▶ [TASK PROMPT]: The answer must consist only of the lines in the records below from the line with "Click the No Parks Available legend icon" to the line with "Given: Add parcel to favorites star", both included, copied word for word with every picture left out.

▶ [EXERCISE INPUTS]:

== == ==

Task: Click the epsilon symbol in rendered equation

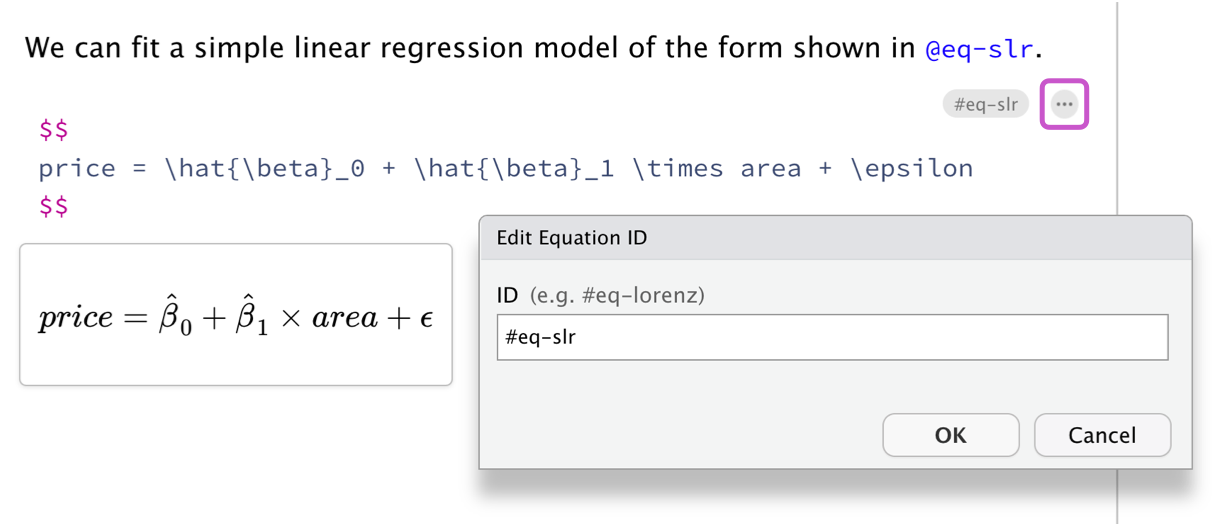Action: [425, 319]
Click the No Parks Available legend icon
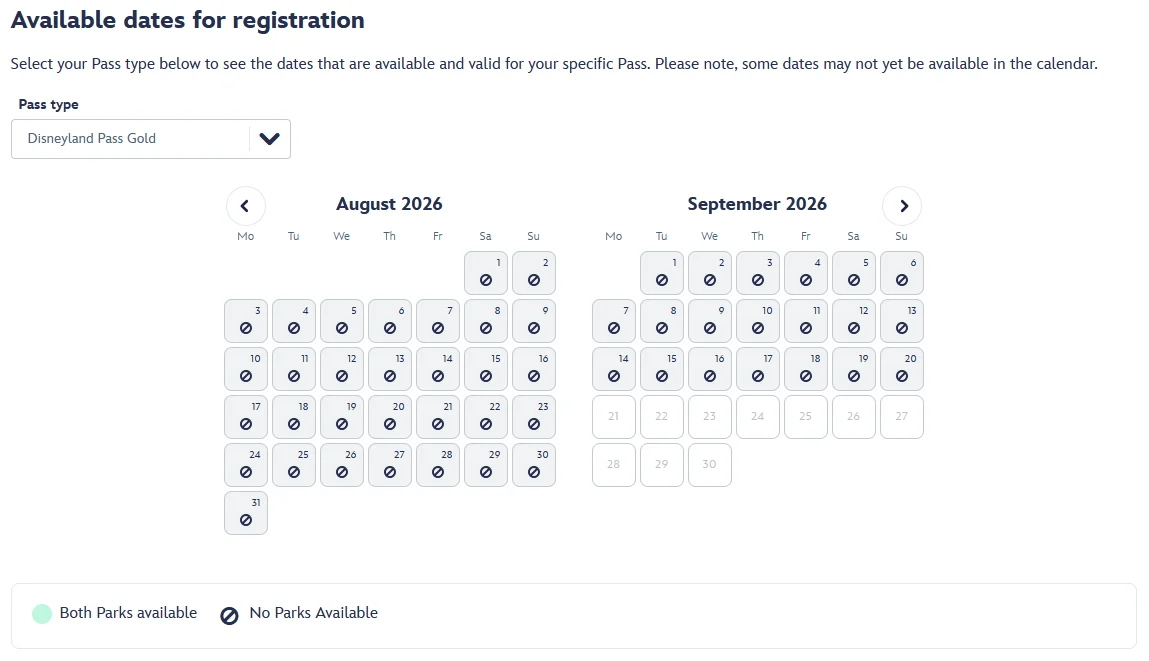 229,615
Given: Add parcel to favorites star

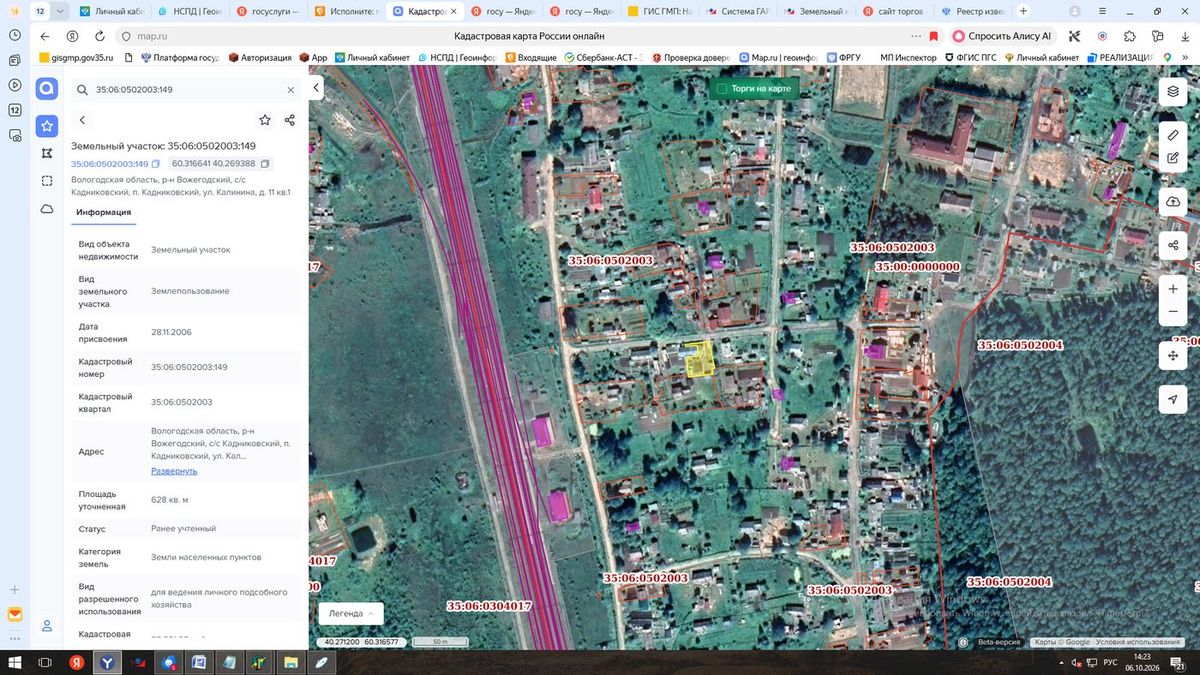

== == ==

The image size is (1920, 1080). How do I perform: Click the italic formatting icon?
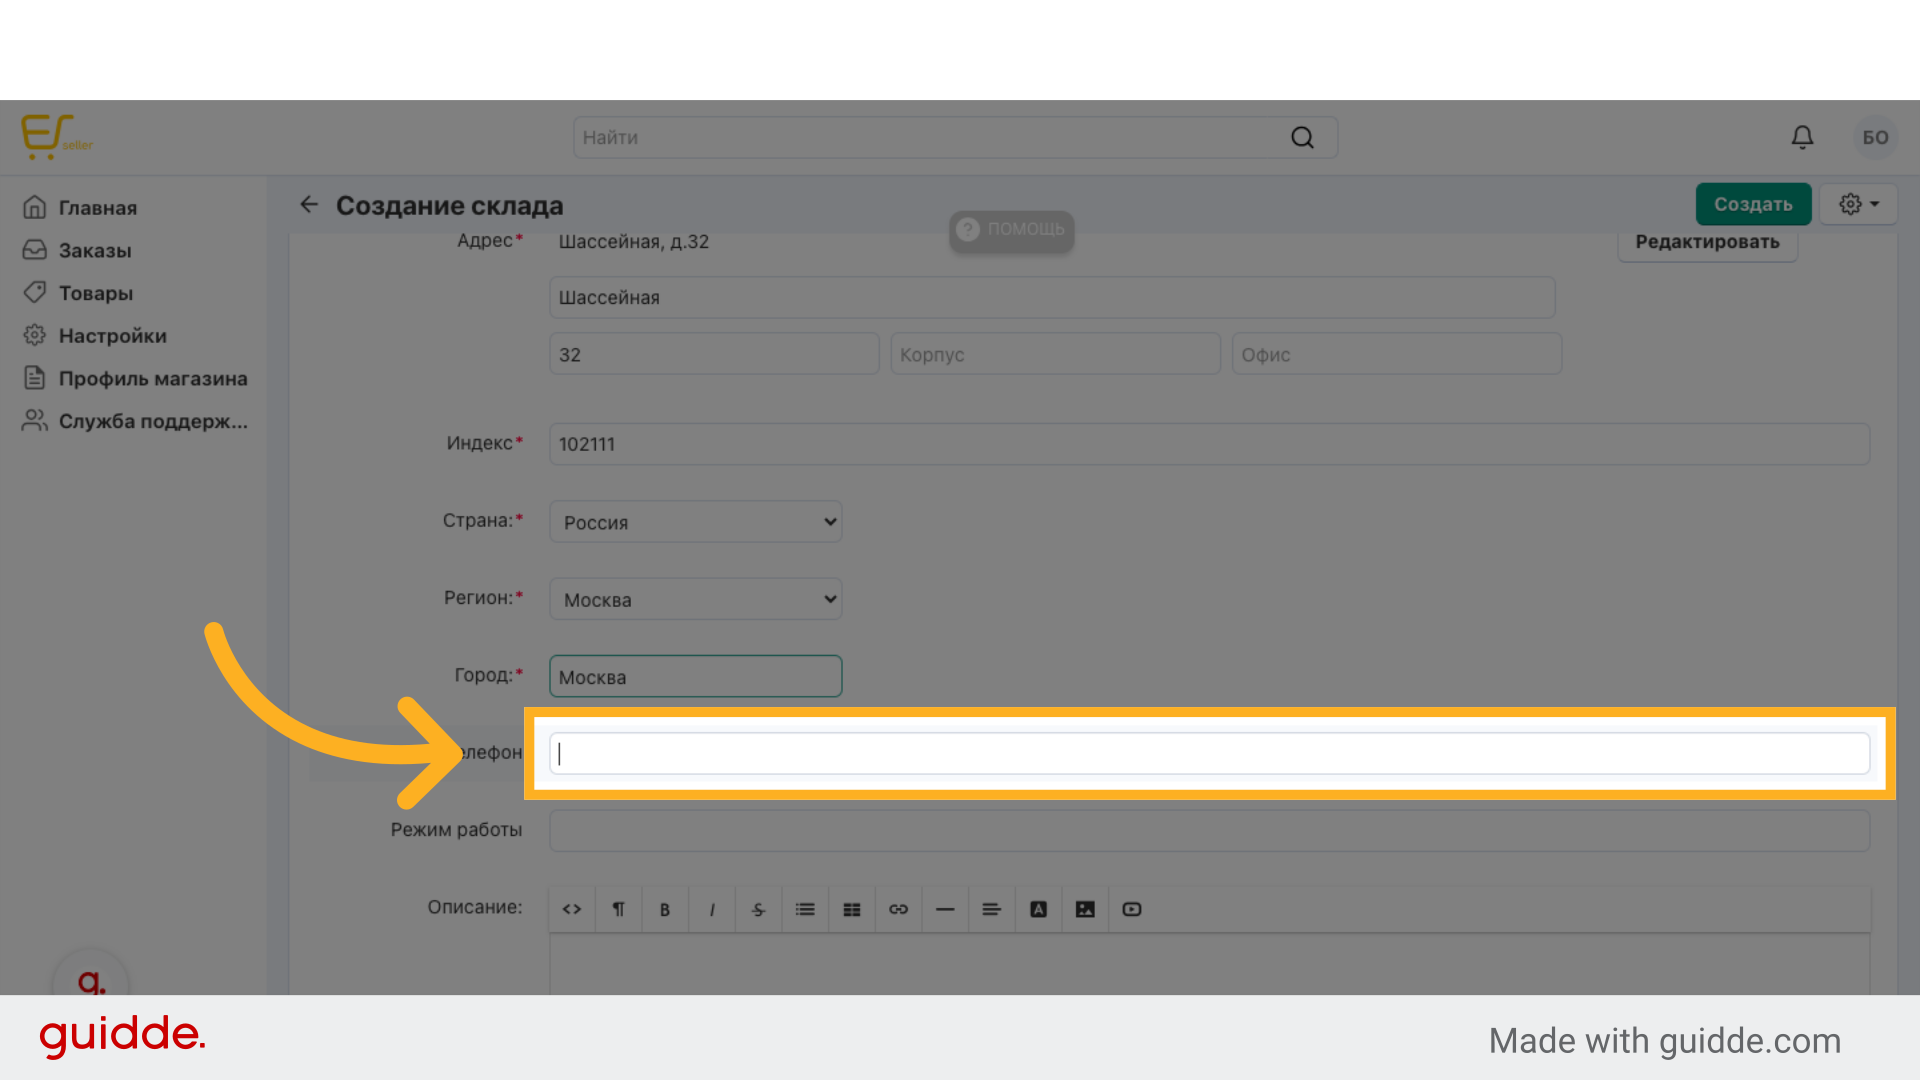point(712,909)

== == ==

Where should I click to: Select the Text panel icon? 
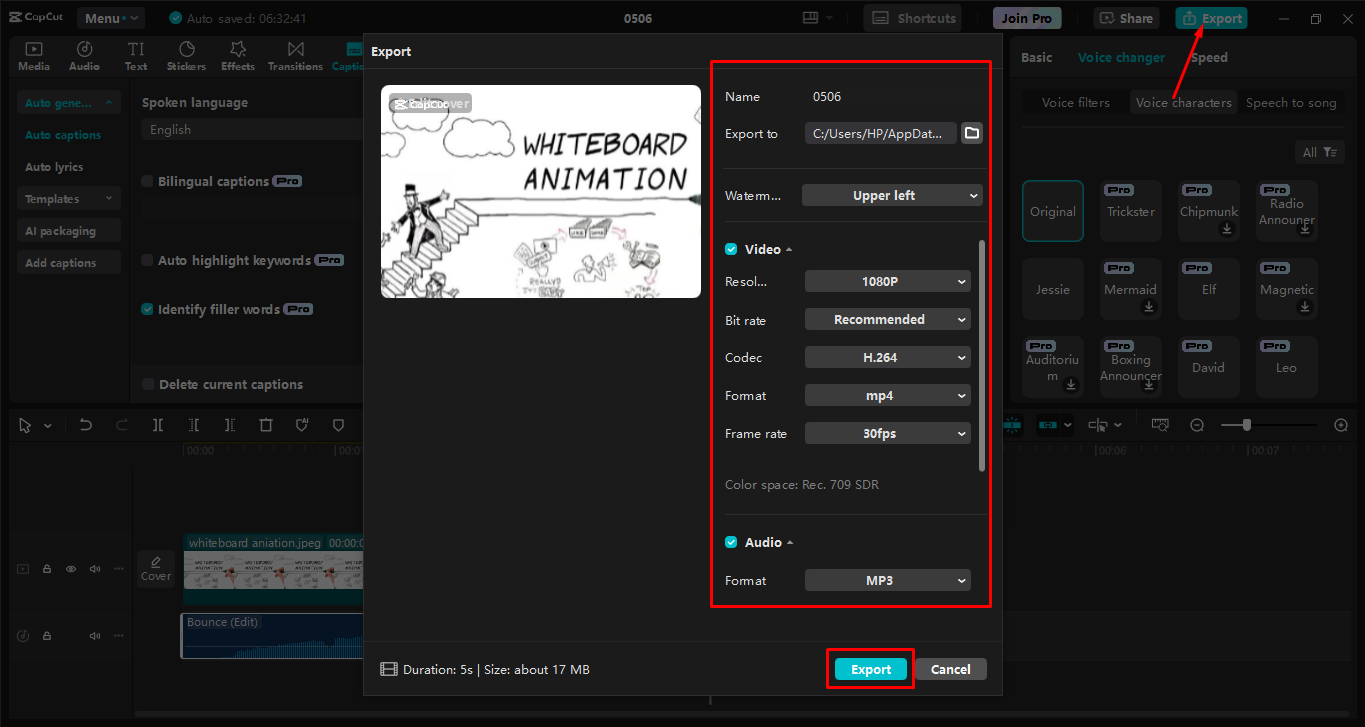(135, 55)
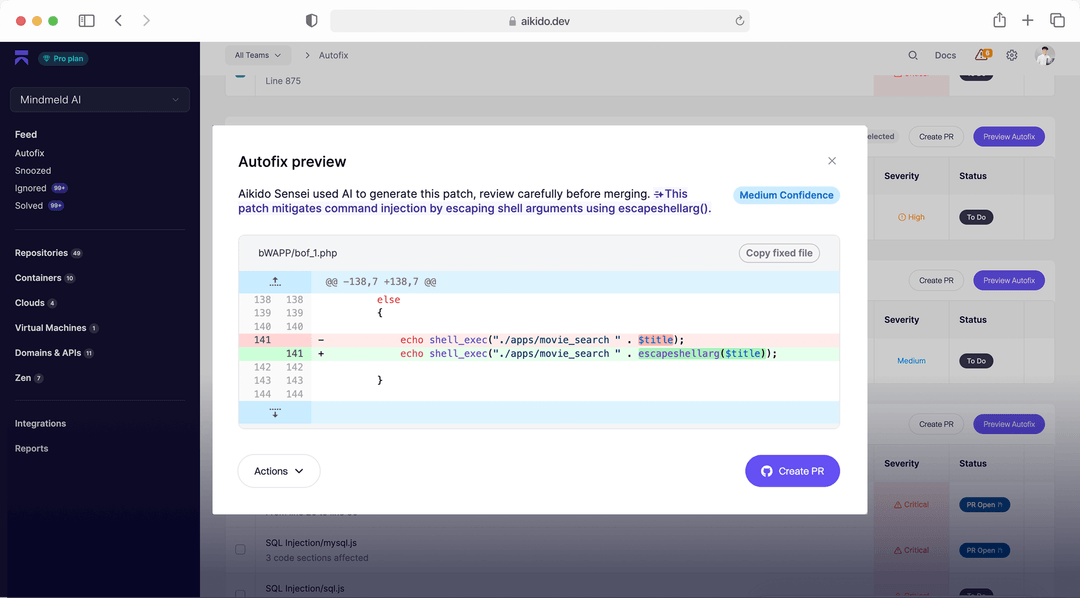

== == ==

▶ [OUTPUT BELOW]:
Click the No Parks Available legend icon
 229,615
Given: Add parcel to favorites star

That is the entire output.